Your copy of the listing should match it exactly, only without pictures.

Data shown
----------

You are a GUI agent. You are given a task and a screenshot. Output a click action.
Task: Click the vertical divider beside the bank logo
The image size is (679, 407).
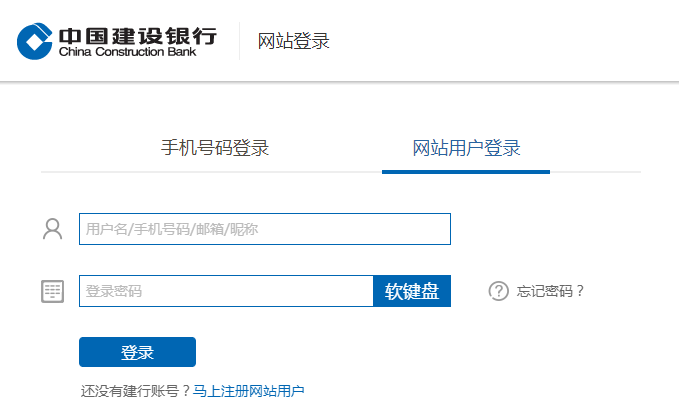pos(240,41)
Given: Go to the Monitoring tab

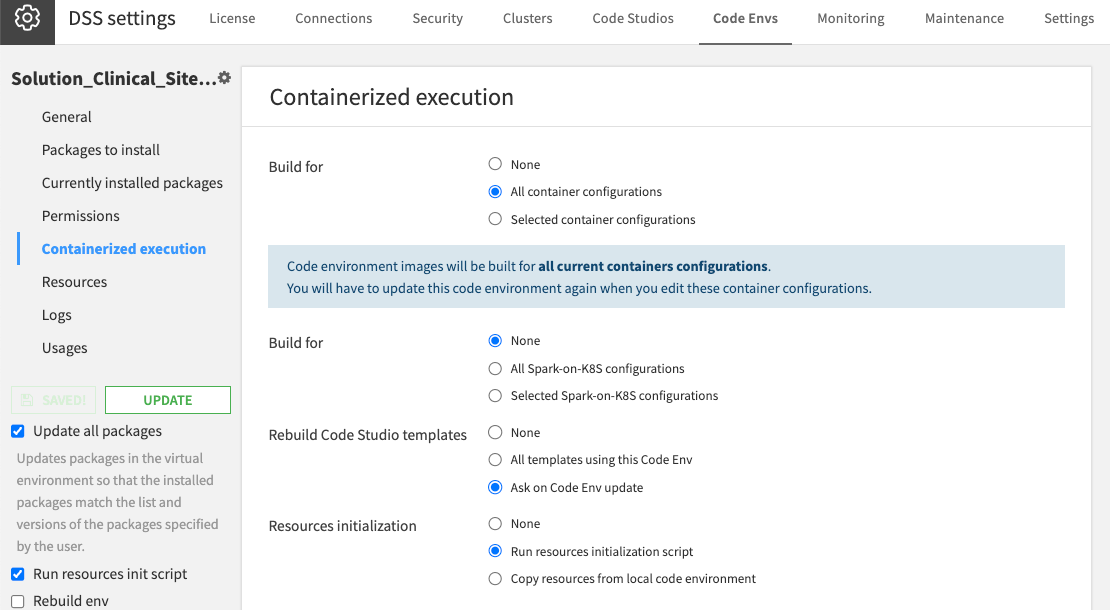Looking at the screenshot, I should click(850, 18).
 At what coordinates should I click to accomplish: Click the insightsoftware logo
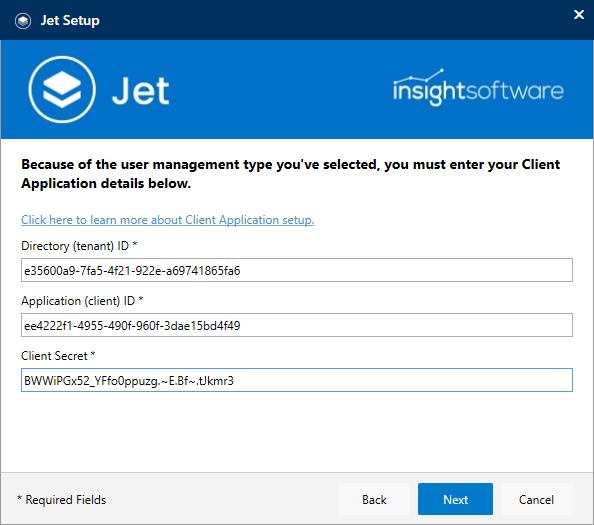click(x=478, y=88)
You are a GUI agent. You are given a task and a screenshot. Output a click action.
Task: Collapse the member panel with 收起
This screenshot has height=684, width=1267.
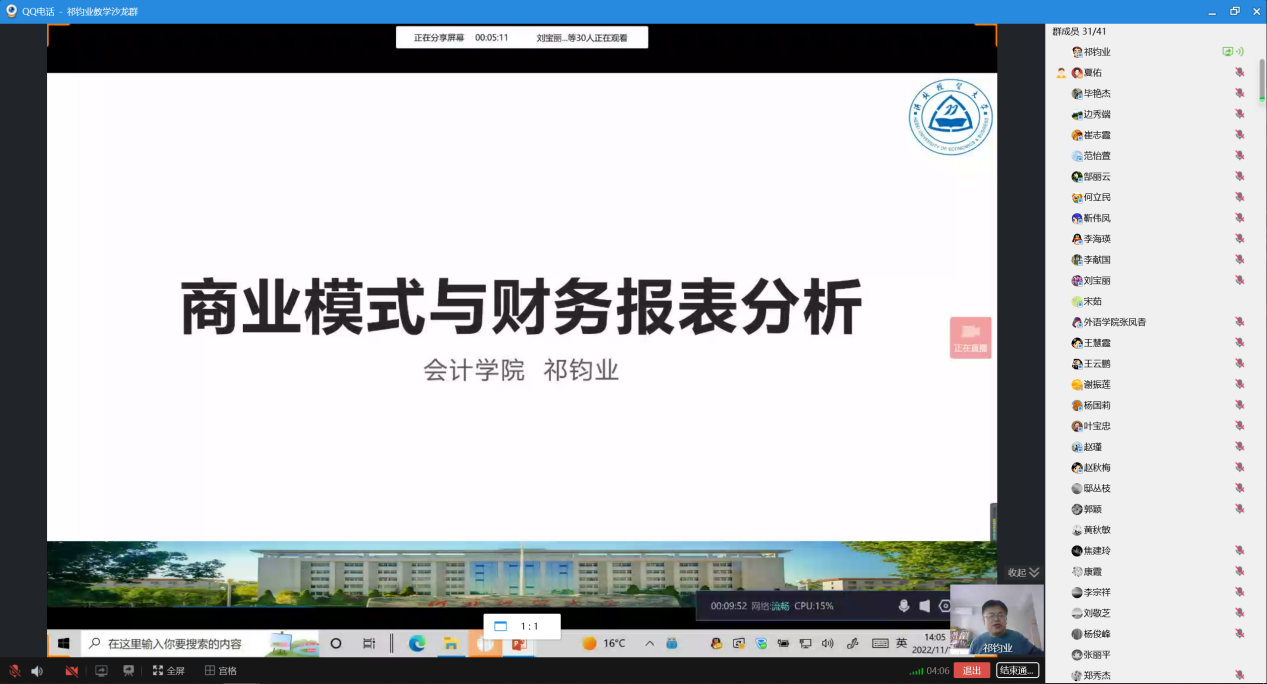click(1023, 572)
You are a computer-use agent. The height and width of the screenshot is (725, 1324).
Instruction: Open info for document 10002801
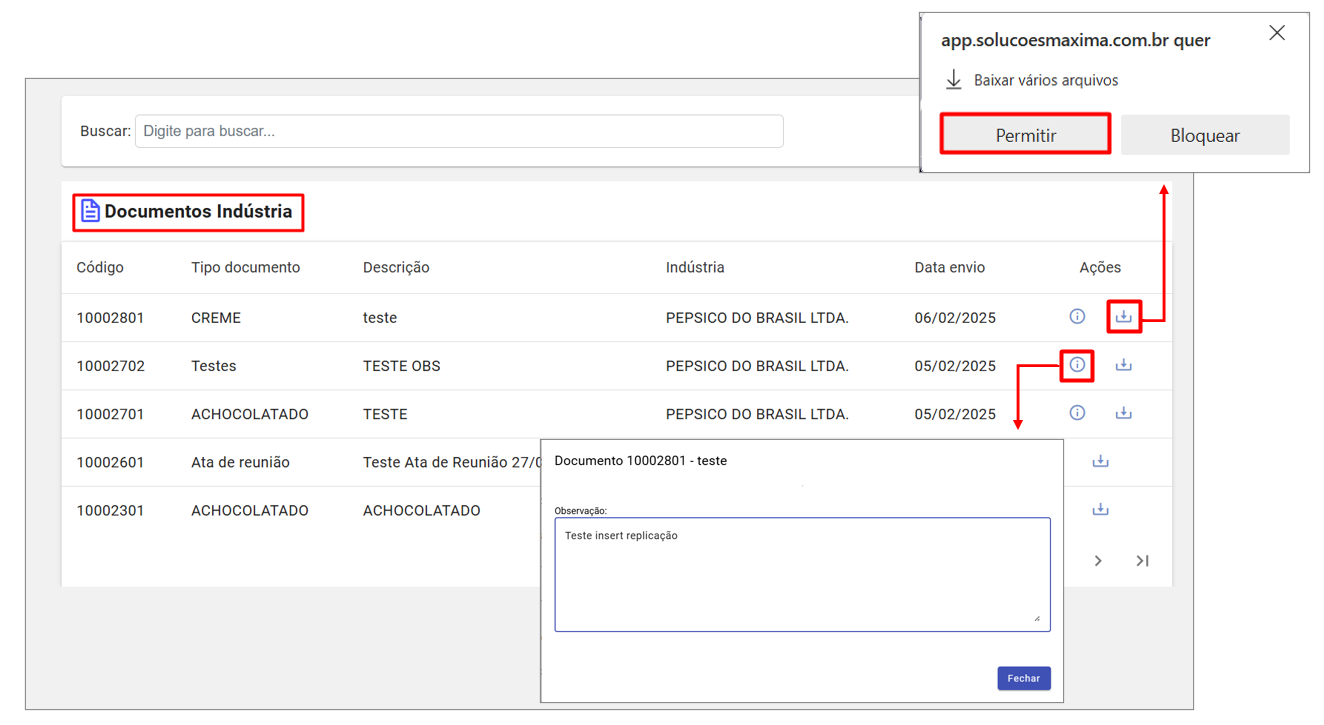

----------

Reply
You are a GUI agent. You are given a task and a screenshot. Output a click action.
Task: Click the vertical divider beside the bank logo
The image size is (679, 407).
pos(240,41)
Given: Go to the Monitoring tab

Looking at the screenshot, I should click(850, 18).
 At what coordinates should I click to accomplish: Click the insightsoftware logo
click(x=478, y=88)
You are a GUI agent. You are given a task and a screenshot. Output a click action.
Task: Collapse the member panel with 收起
This screenshot has height=684, width=1267.
click(1023, 572)
You are a computer-use agent. The height and width of the screenshot is (725, 1324).
Instruction: Open info for document 10002801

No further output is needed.